Electrostatics of the photosynthetic bacterial reaction center. Protonation of Glu L 212 and Asp L 213 - A new method of calculation.

Biochimica et biophysica acta

PubMedID: 26210154

Ptushenko VV, Cherepanov DA, Krishtalik LI. Electrostatics of the photosynthetic bacterial reaction center. Protonation of Glu L 212 and Asp L 213 - A new method of calculation. Biochim Biophys Acta. 2015;.
Continuum electrostatic calculation of the transfer energies of anions from water into aprotic solvents gives the figures erroneous by order of magnitude. This is due to the hydrogen bond disruption that suggests the necessity to reconsider the traditional approach of the purely electrostatic calculation of the transfer energy from water into protein.

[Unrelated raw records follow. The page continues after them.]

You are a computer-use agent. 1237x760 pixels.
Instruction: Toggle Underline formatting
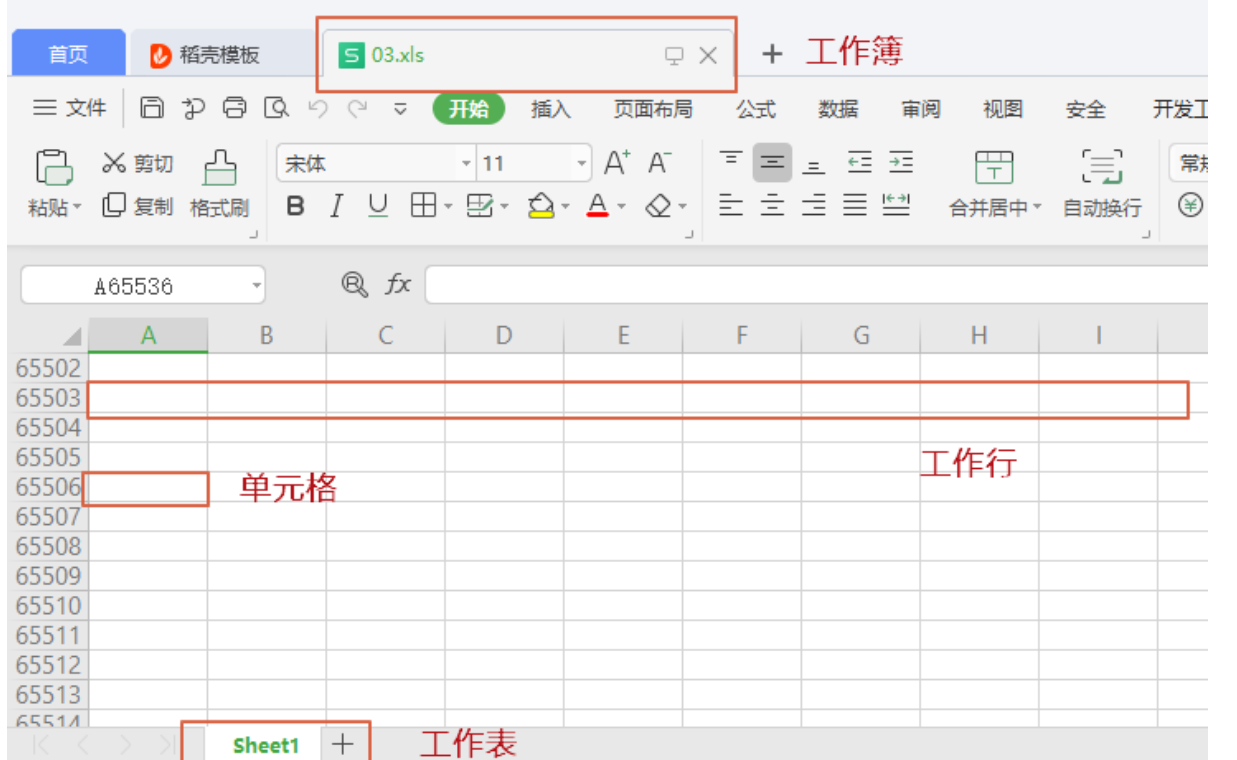tap(377, 206)
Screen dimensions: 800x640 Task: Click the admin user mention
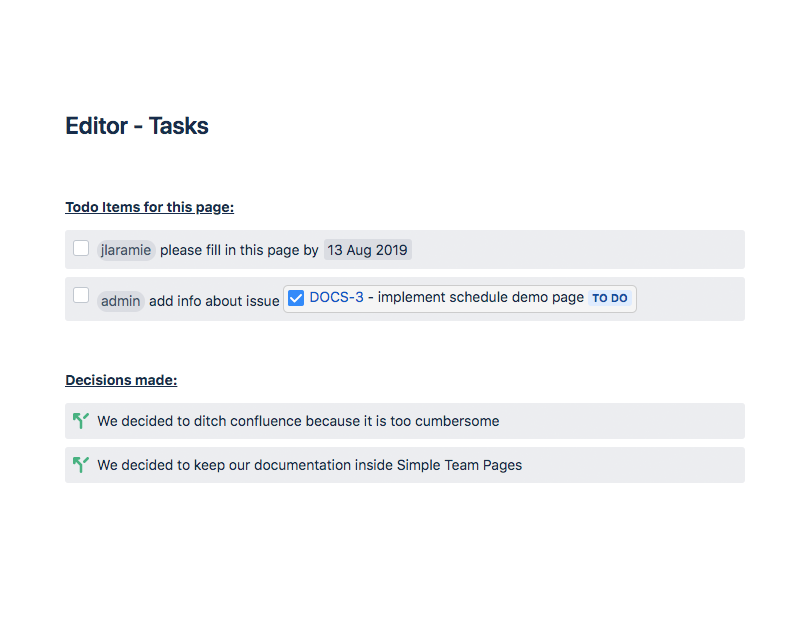pos(120,301)
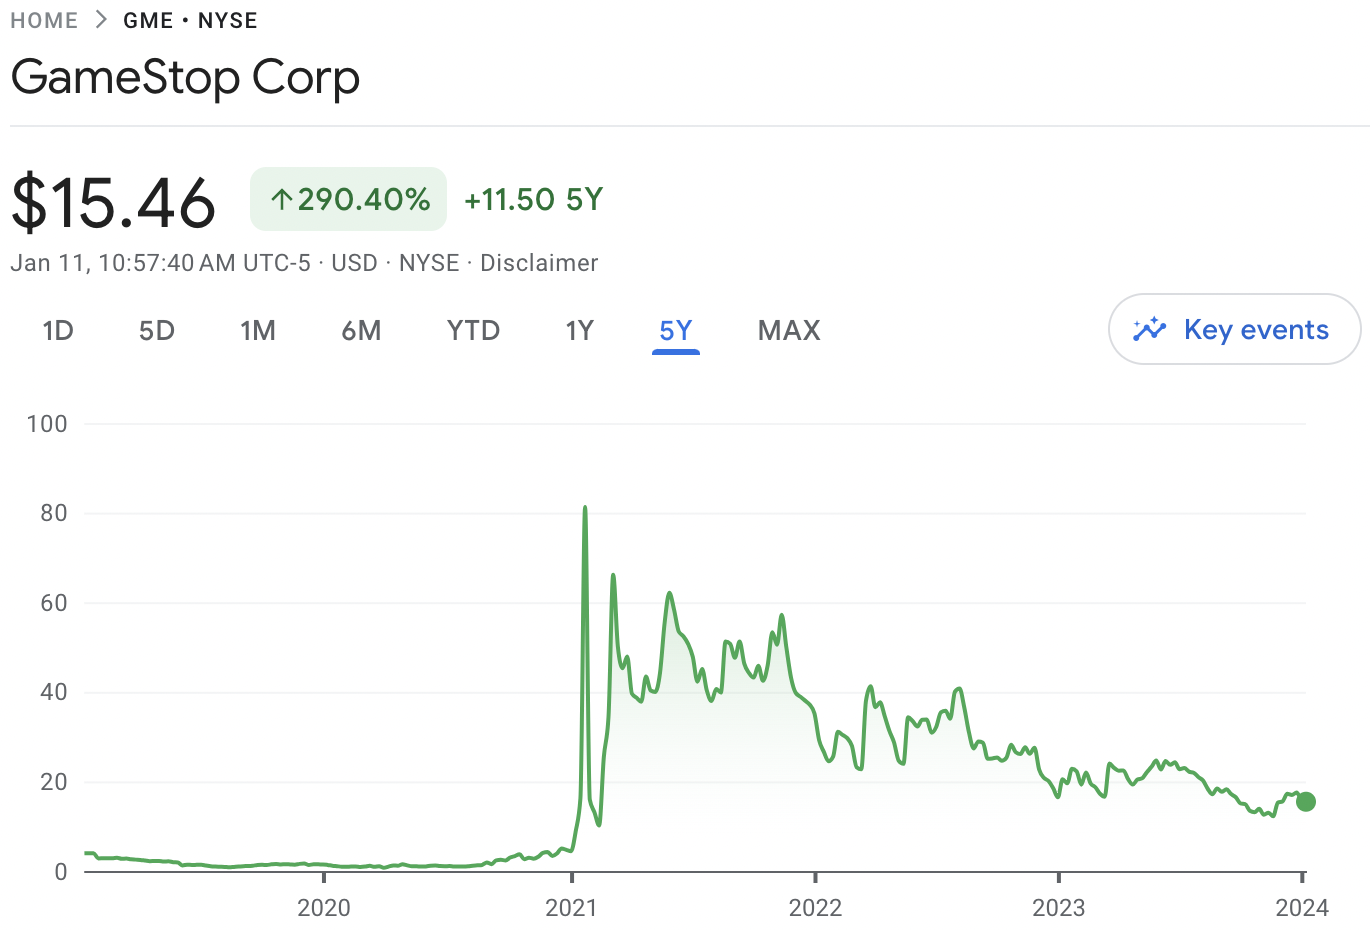The width and height of the screenshot is (1370, 930).
Task: Click the green up-arrow percentage icon
Action: (282, 200)
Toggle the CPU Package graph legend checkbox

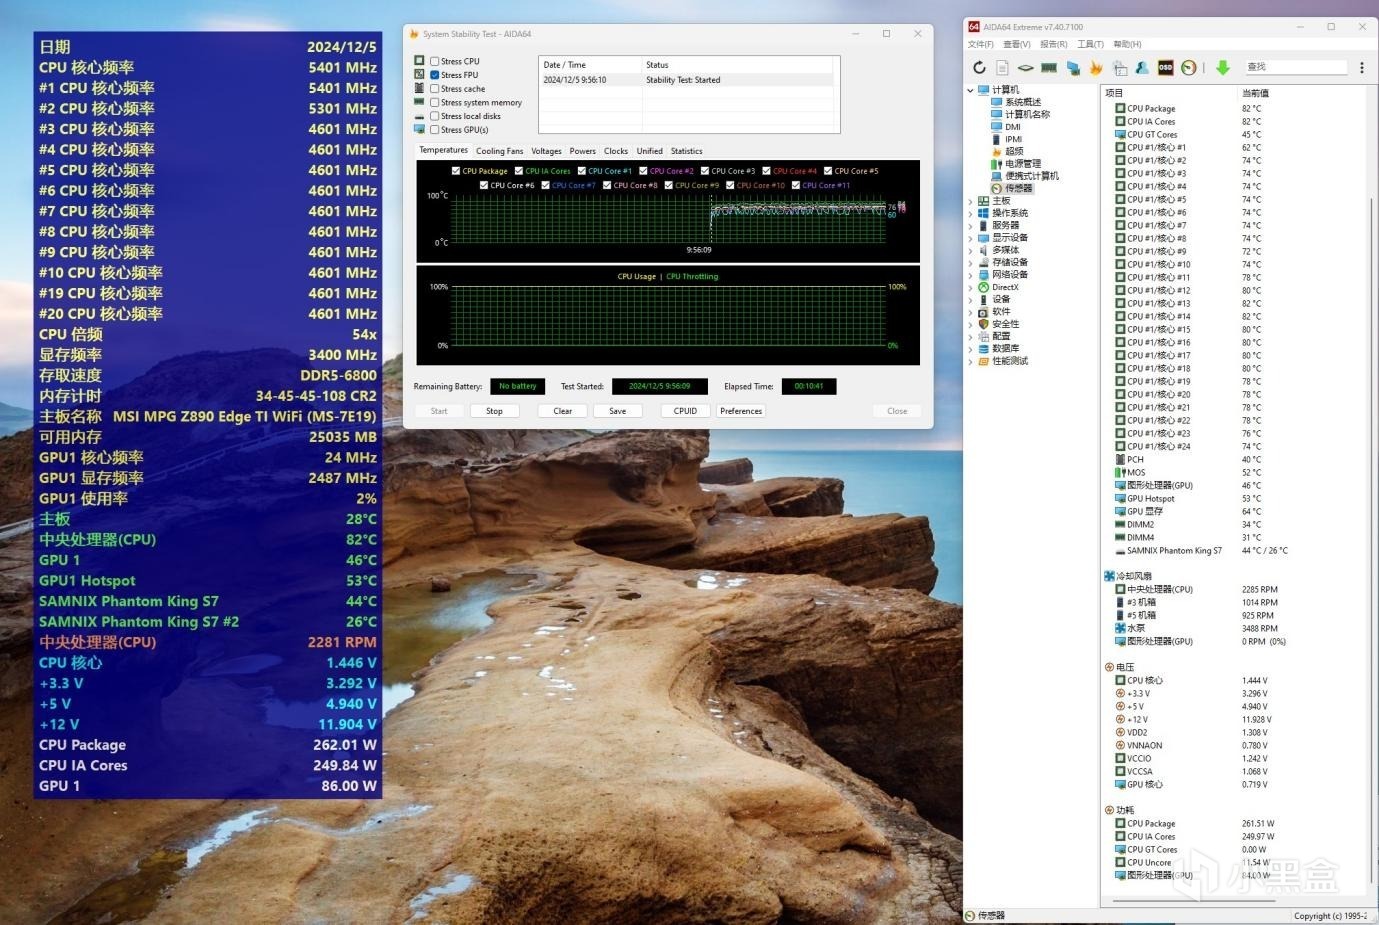tap(456, 171)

In this paper, the method combining the experimental estimates of the transfer energies from water into aprotic solvent and the electrostatic calculation of the transfer energies from aprotic solvent into protein is proposed. Hydrogen bonds between aprotic solvent and solute are taken into account by introducing an imaginary aprotic medium incapable to form hydrogen bonds with the solute. Besides, a new treatment of the heterogeneous intraprotein dielectric permittivity based on the microscopic protein structure and electrometric measurements is elaborated. The method accounts semi-quantitatively for the electrostatic effect of diverse charged amino acid substitutions in the donor and acceptor parts of the photosynthetic bacterial reaction center from Rhodobacter sphaeroides. ANALYSIS
of the volatile secondary acceptor site QB revealed that in the conformation with a minimal distance between quinone QB and Glu L 212 the proton uptake upon the reduction of QB is prompted by Glu L 212 in alkaline and by Asp L 213 in slightly acidic regions.This agrees with the pH dependences of protonation degrees and the proton uptake. The method of pK calculation was applied successfully also for dissociation of Asp 26 in bacterial thioredoxin.